API rate limiting
Limit at the gateway or app layer by user, tenant, IP, or API key; pick algorithms and storage (in-process, Redis); standardize 429 responses and Retry-After.
This page gives Agents a complete API rate limiting reference: Redis-based token bucket algorithm, sliding window algorithm, differentiated configuration for different endpoints (login vs query), standard response headers (X-RateLimit-*), and client-side exponential backoff code.
The SKILL should explain the trade-offs of token bucket (allows bursts), leaky bucket (smooth output), and sliding window; in distributed scenarios use Redis Lua scripts for atomicity, avoiding the race condition in INCR + EXPIRE.
Document exponential backoff, jitter, and idempotency keys in client documentation; layer with circuit breaking — rate limits protect resources, breakers isolate failures.
Rate-limit decision flow
[ Ingress: derive key user / tenant / ip / api_key ]
│
▼
[ Storage: in-process counter / Redis / gateway plugin ]
│
▼
[ Algorithm: token bucket (bursty) / leaky bucket / sliding or fixed window ]
│
┌────────┴────────┐
▼ ▼
[ Allow: deduct quota ] [ Deny: 429 Too Many Requests ]
│ │
│ ├── Retry-After: seconds or HTTP-date
│ ├── RateLimit-* / X-RateLimit-* (per team standard)

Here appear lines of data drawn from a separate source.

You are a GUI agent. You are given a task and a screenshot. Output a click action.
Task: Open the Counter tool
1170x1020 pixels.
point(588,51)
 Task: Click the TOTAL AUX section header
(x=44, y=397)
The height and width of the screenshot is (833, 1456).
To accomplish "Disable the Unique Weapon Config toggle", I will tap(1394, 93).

│ └── body: machine-readable code + human text
▼
[ Metrics: reject rate, hot keys, quota remainder sampling ]
Token bucket and sliding window Redis implementation
Token bucket algorithm (Redis Lua script, atomic operations):
// ratelimit/tokenBucket.ts
import { Redis } from 'ioredis'
const TOKEN_BUCKET_LUA = `
local key = KEYS[1]
local capacity = tonumber(ARGV[1]) -- bucket capacity (max burst)
local rate = tonumber(ARGV[2]) -- refill rate per second
local now = tonumber(ARGV[3]) -- current timestamp (ms)

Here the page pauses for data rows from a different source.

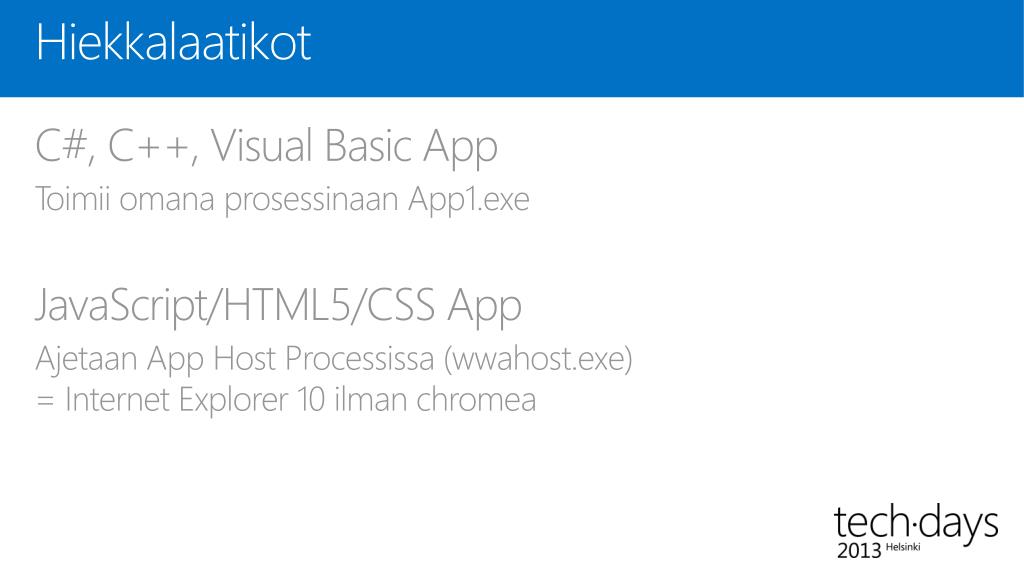Click "JavaScript" in the second heading
1024x576 pixels.
click(121, 306)
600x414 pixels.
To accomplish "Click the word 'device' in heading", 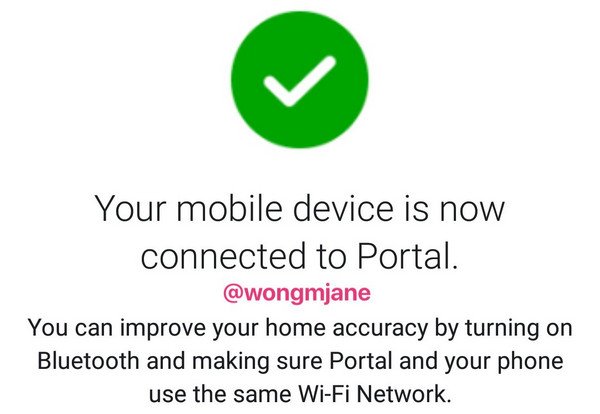I will pyautogui.click(x=344, y=208).
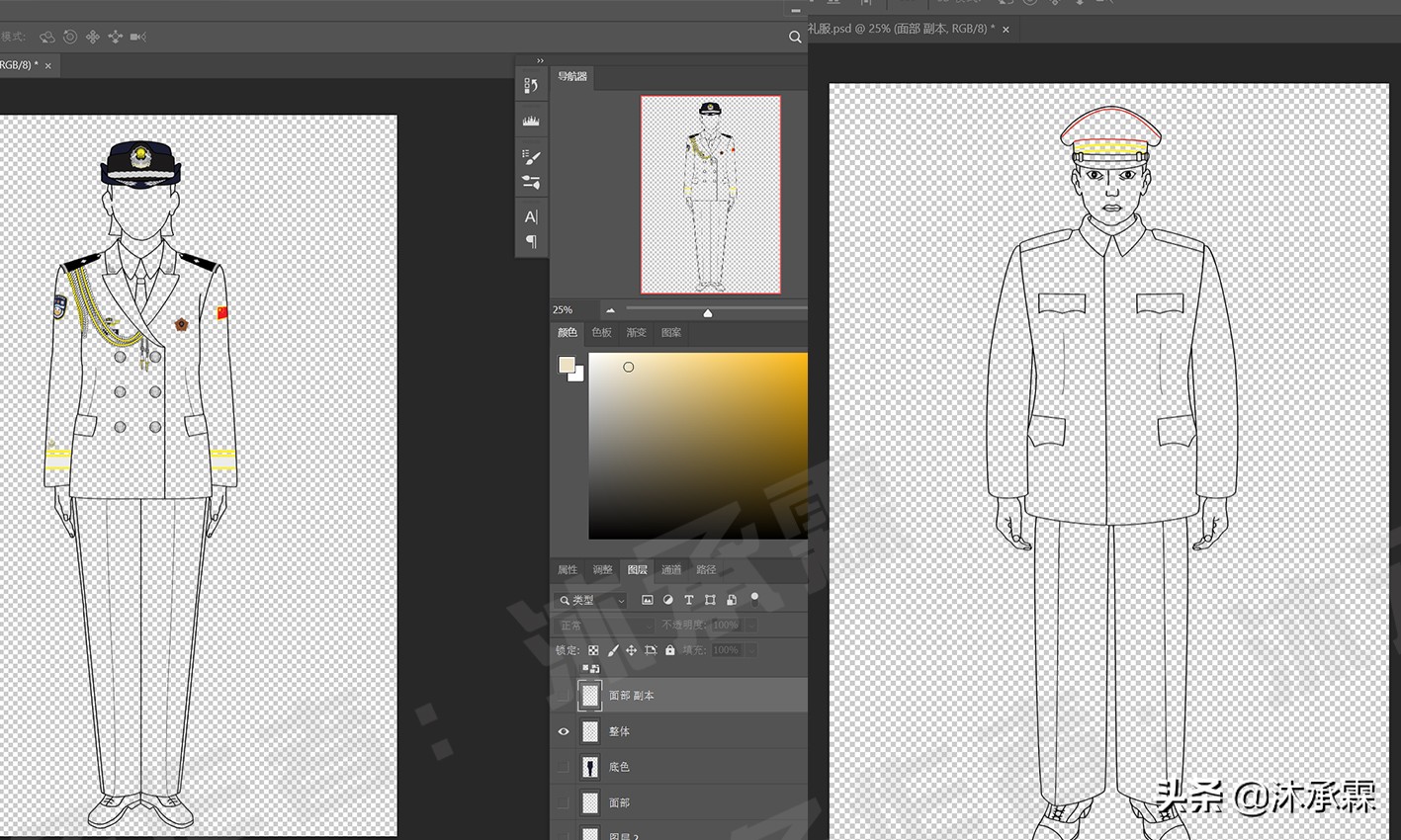Open the Character panel icon
This screenshot has width=1401, height=840.
531,216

local cost = tonumber(ARGV[4]) -- tokens consumed by this request
local data = redis.call('HMGET', key, 'tokens', 'last_refill')

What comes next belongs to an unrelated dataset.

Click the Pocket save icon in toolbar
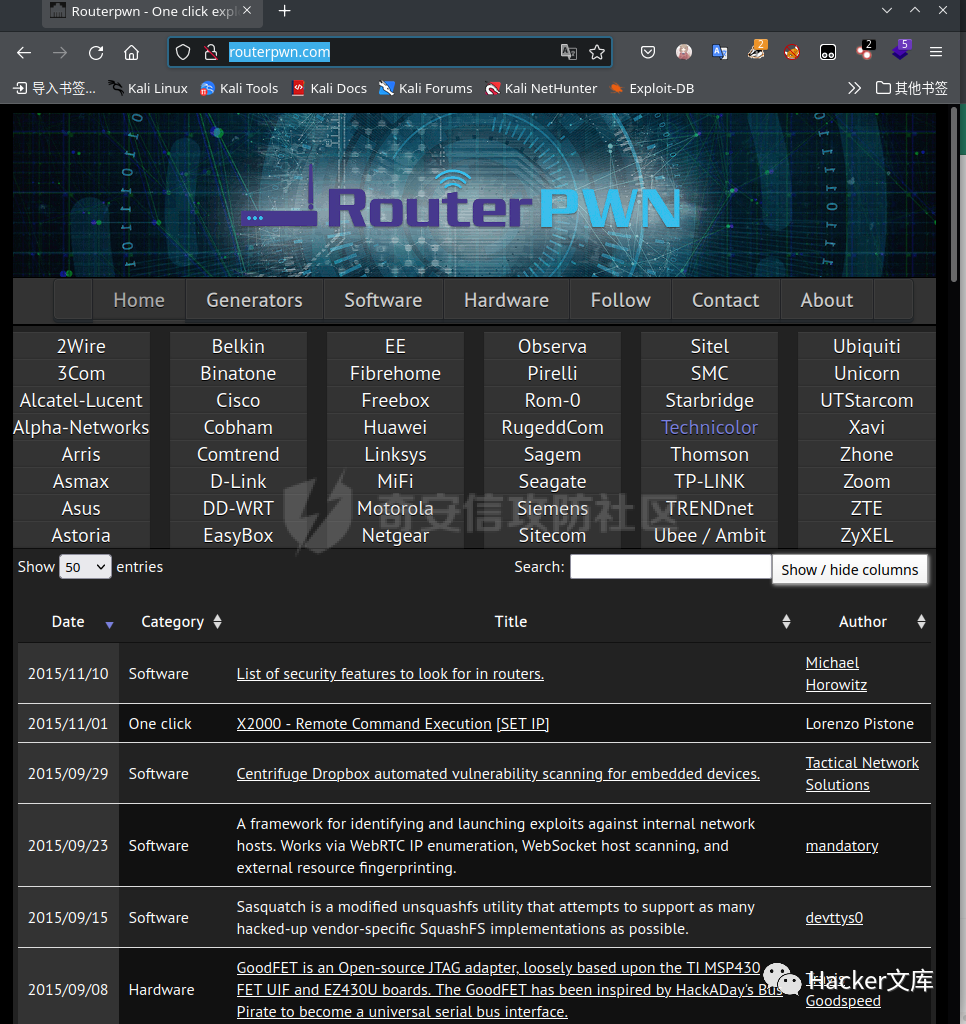The width and height of the screenshot is (966, 1024). tap(647, 52)
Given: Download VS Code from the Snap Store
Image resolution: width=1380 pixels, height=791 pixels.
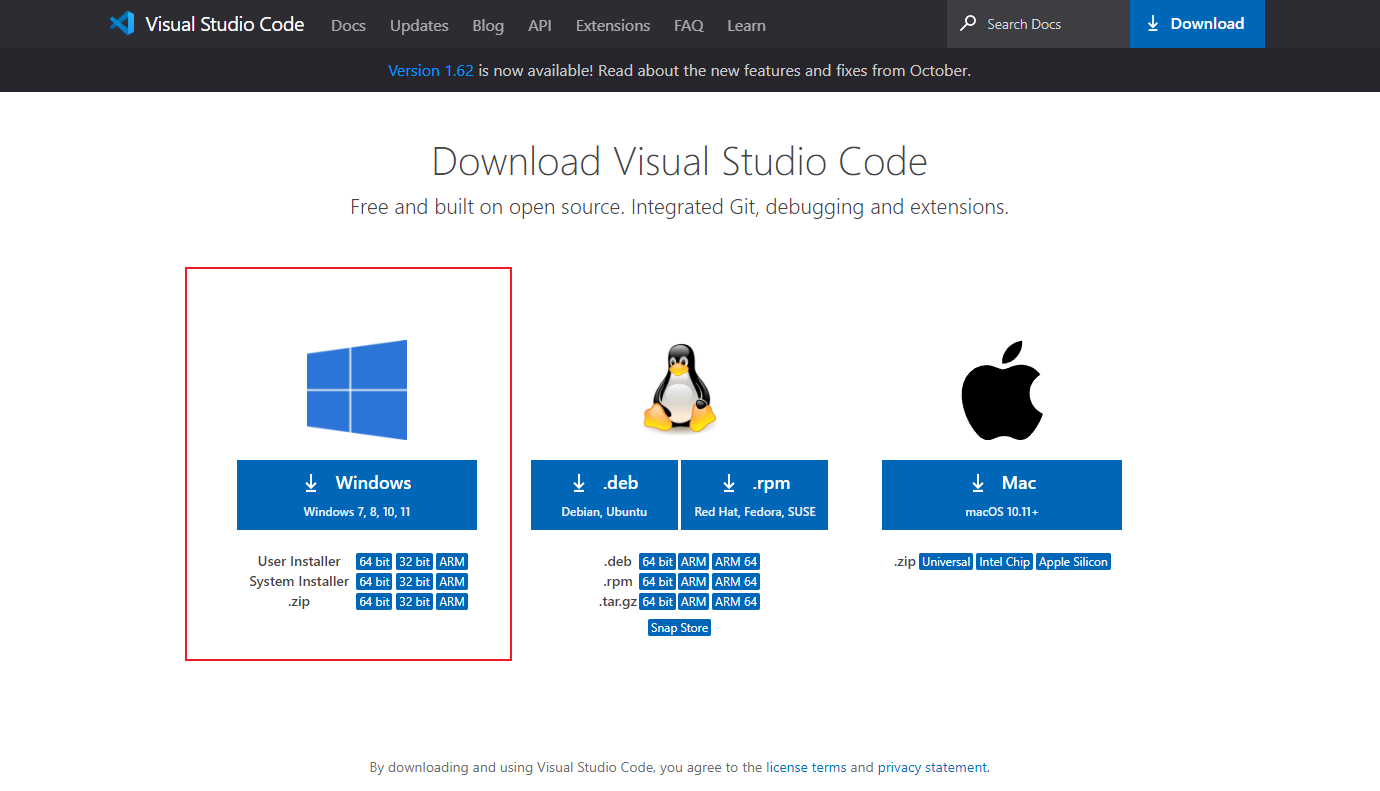Looking at the screenshot, I should (x=679, y=627).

local tokens = tonumber(data[1]) or capacity
local last_refill = tonumber(data[2]) or now
-- Calculate tokens to refill
local elapsed = (now - last_refill) / 1000
local refill = elapsed * rate
tokens = math.min(capacity, tokens + refill)
if tokens < cost then
-- Not enough tokens, deny
redis.call('HMSET', key, 'tokens', tokens, 'last_refill', now)
redis.call('EXPIRE', key, math.ceil(capacity / rate) + 1)
return {0, math.ceil((cost - tokens) / rate * 1000)}
end
tokens = tokens - cost
redis.call('HMSET', key, 'tokens', tokens, 'last_refill', now)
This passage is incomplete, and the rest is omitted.